É tudo ficção mesmo, gente!
Descobri que a caretice me atrai. Não tem nada a ver comigo essa coisa de ser porra-louca, de beber todos os dias, de vagar sem rumo. É tudo besteira. Fico por aí dizendo que o romance da minha vida foi Lolita, que o show da minha vida foi o do Bowie e que eu adorei Lucía e o Sexo só para aparecer. Adoro lembrar o significado do radical grego do meu nome, mas nunca participei de nenhuma suruba e meu sonho de diversão numa casa de swing não passa de sonho.
É uma perda de tempo ficar querendo ser uma coisa que não sou. Eu deveria voltar para a Igreja, isso sim. Tem mais a ver comigo ficar rezando Salve Rainha em latim do que ouvir Mutantes. Para o caralho com os filmes do Lynch! Eu os vejo porque acho onda. E Rimbaud então? Eu nunca entendi de verdade a porra do Rimbaud.

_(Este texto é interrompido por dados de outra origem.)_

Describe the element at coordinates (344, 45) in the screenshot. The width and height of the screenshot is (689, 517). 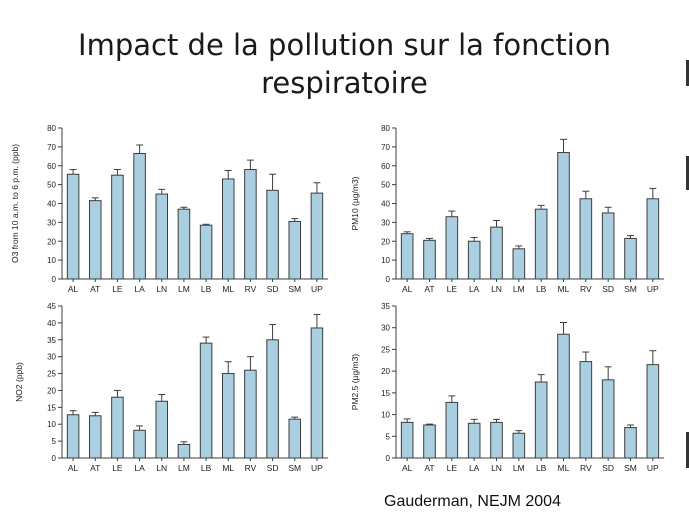
I see `slide-title-line-1: Impact de la pollution sur la fonction` at that location.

Nessa semana eu resolvi que iria escrever uma besteira aqui pelo menos uma vez por dia. E resolvi também que adotaria um tom revoltado com a vida e comigo mesmo. Mas eu não sou assim, merda! Fico perdendo meu tempo dizendo que eu gosto de Saudek, Arbus e Hopper, só que é tudo falso. Eu estou tentando te enganar.
Aí, num dia qualquer, eu bebo uns dois ou três drinks a mais, chego em casa e escrevo a cretina frase "a caretice me atrai". Até nessa confissão eu tento fazer gênero, tento parecer um revoltadinho que eu nunca fui. Seria muito mais sincero se dissesse algo como "eu não sou exatamente o reflexo do que eu pareço ser". Ou algo até menos posudo, como "eu preciso remover minhas máscaras". Mas nem na hora de assumir minha caretice eu consigo ser careta.

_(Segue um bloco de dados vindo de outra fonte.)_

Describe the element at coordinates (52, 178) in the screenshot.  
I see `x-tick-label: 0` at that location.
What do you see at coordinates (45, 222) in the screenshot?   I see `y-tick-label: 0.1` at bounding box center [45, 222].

E nem acho que sou mais valorizado por essa postura rebelde-intelectual. Do que adianta os outros acharem graça quando eu chamo as meninas de putas se elas não vão querer trepar comigo? Eu nunca consegui comer menina alguma que eu tenha chamado de puta. E para que eu chamo, então?
Olha que eu me acho inteligente, bonito e charmoso. E em ordem inversa. Porra, por que eu não posso somente me achar careta? Por que eu não paro de andar com calças rasgadas, casacos esquisitos, um tamanco horroroso e tênis velhos? Ninguém acha graça na minha cueca samba-canção de sapinhos!

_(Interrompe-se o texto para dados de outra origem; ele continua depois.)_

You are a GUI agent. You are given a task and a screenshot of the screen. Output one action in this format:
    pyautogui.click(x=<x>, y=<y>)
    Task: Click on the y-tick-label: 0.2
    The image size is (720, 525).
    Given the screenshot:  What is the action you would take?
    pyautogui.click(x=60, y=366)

Se me perguntarem, vou dizer que já pratiquei BDSM, mas é mentira. Fiz no máximo umas brincadeiras de curioso. Minha libertinagem é pseudo-ideológica. E com bebida a coisa é pior. Tiro onda de beber cerveja, mas não conseguiria diferenciar uma Guiness de uma Caracu. Warsteiner e Belco fariam o mesmo efeito. E se eu disser que gosto de charutos Romeu e Julieta, exija-me uma explicação para ver minha cara de tapado. Não sou nada disso que pareço. Sou pose, sou marketing.
Devo ter escolhido o jornalismo como profissão por glamour também. Um glamour escroto, aliás, que faz a gente pensar que entendemos de tudo quando na verdade não entendemos de merda alguma. Eu pelo menos sei que sou um merda que entende no máximo de tocar punheta com a coleção velha de Playboy do irmão. Porque só os caretas compram Playboy. Os modernos, como eu quero parecer, dizem que não precisam disso. Nas vezes que eu comprei Playboy eu disse aos amigos que queria ver o trabalho do fotógrafo. Porra, eu dizia isso até para o jornaleiro. Eu fazia pose para um jornaleiro que estava pouco se lixando para minha vida. Eu faço pose até para os palhaços que tentam vender nariz vermelho em sinal de trânsito. Porra, eu não sou mais criança.